Marijke Persoone: That’s obviously
a problem. If you look at Germany,
real wages have gone down there
by 4.5%. Germany is the largest
economy in Europe; it sets the tone,
and it decides the policy for other
member states – a policy of wage
limits and tough cuts. It works out
well for them because Germany
is an export country. If other
countries want to have a strong
economy with trade surpluses, then
they have to adopt that sort of wage
policy. Then we find pressure from
Europe for things like working
longer, limiting the length of
unemployment benefits, scrapping
bridging pensions, getting rid of
automatic indexation.
A country likes ours is being punished because, according to the six rules from Europe, we’re not on the right track. The member states say Europe is demanding it, and Europe says it’s the financial markets that are demanding it. We’ve created the most undemocratic situation, where our tradition of open wage bargaining risks being completely hollowed out.
A policy of wage restraint leads
to a reduction in purchasing
power, and the purchasing
power of one is the income of the
other. So you fall into a negative
spiral. According to a report
by the International Labour
Organisation, the fundamental
cause of the crisis is the policy of
wage restraint followed over the
last two or three decades, because
it removes the stimulus to the
economy. How do you regard
that?
MP: I think that’s correct. If
you look at the US, they saw an
enormous increase in productivity
– about 80% between the 1980s
and now – but at the same time
wages went up by only 7%. On one
hand, you get a huge mountain
of capital, which could be used to
invest in the economy, but on the
other hand that’s capital that can
also be used for speculation. Wages
don’t follow that same progression,
and consumption can’t keep up
with production.
They tried to solve it by bringing about a credit economy, and that lasted until the bubble burst. Then you get a shift from private debt to public debt because the government rushed to the aid of the banks, government debt increased, and then we pay for the second time. The wage restraint policy has had a very deleterious effect on the whole process. The purchasing power of the working population goes into retreat, economic activity begins to shrink, and that’s when you find yourself very quickly falling into that negative spiral we were talking about.

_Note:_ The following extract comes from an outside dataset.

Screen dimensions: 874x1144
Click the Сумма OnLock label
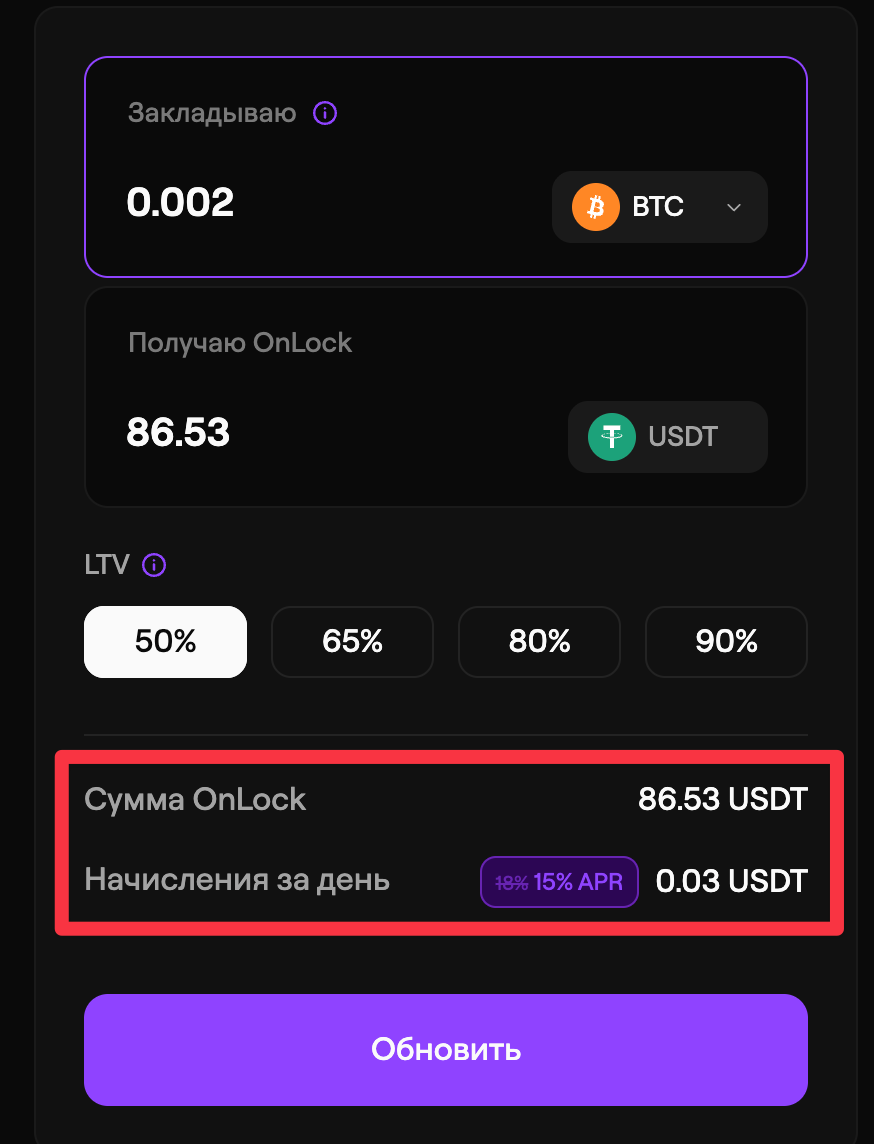coord(196,800)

Authorities estimate about €3
billion in tax goes unpaid every
year. With the power to claim
unpaid tax seven years into the
past, that comes to €210 billion.
Isn’t [going after ] that a legitimate
alternative to spending cuts?
KVE: It’s not the case that the
majority of businesses don’t pay
tax. What businesses want is to
get something back for the tax
they pay. I’m a supporter of strong
social security because that gives
something back. It brings stability,
and that’s to the benefit of business.
But there’s no balance right now
in the tax pressure on small and
large businesses. If you look at
small family businesses and large
multinationals, you see a difference
of 10 to 15 percentage points. That’s
a lot, and we’re in favour of creating
more of a balance. But we also have
to recognise that multinationals
operate globally and avoid hitting
them too hard because then they’re
going to walk away, and you’ll lose
a great deal of jobs and income. The
trick is to take measures that go far
enough to be effective, but not so
far as to drive those companies
away.
MP: We always hear how you can’t tax the companies too much or they’ll walk away. The problem workers have is they can’t walk away, and the tax-man knows what your income is down to the last cent. The figures are very clear: Companies active in Belgium in 2009 made €94 billion in profit and paid an average of 11.8% in company tax. The theoretical rate is 33.99%. There can’t be many companies that pay that full rate. But if you look at the average tax paid by an employee, that’s around 25%. Imagine if companies were to pay double what they now do – that would bring in exactly €11 billion a year. I think you’ll find that’s just the sum that [Elio] Di Rupo is looking for right at this minute. I’m getting tired of hearing how there shouldn’t be any taboos when it comes to indexation or social security or working longer; it’s a different story if questions turn to even the most limited wealth tax, or the taxes companies pay.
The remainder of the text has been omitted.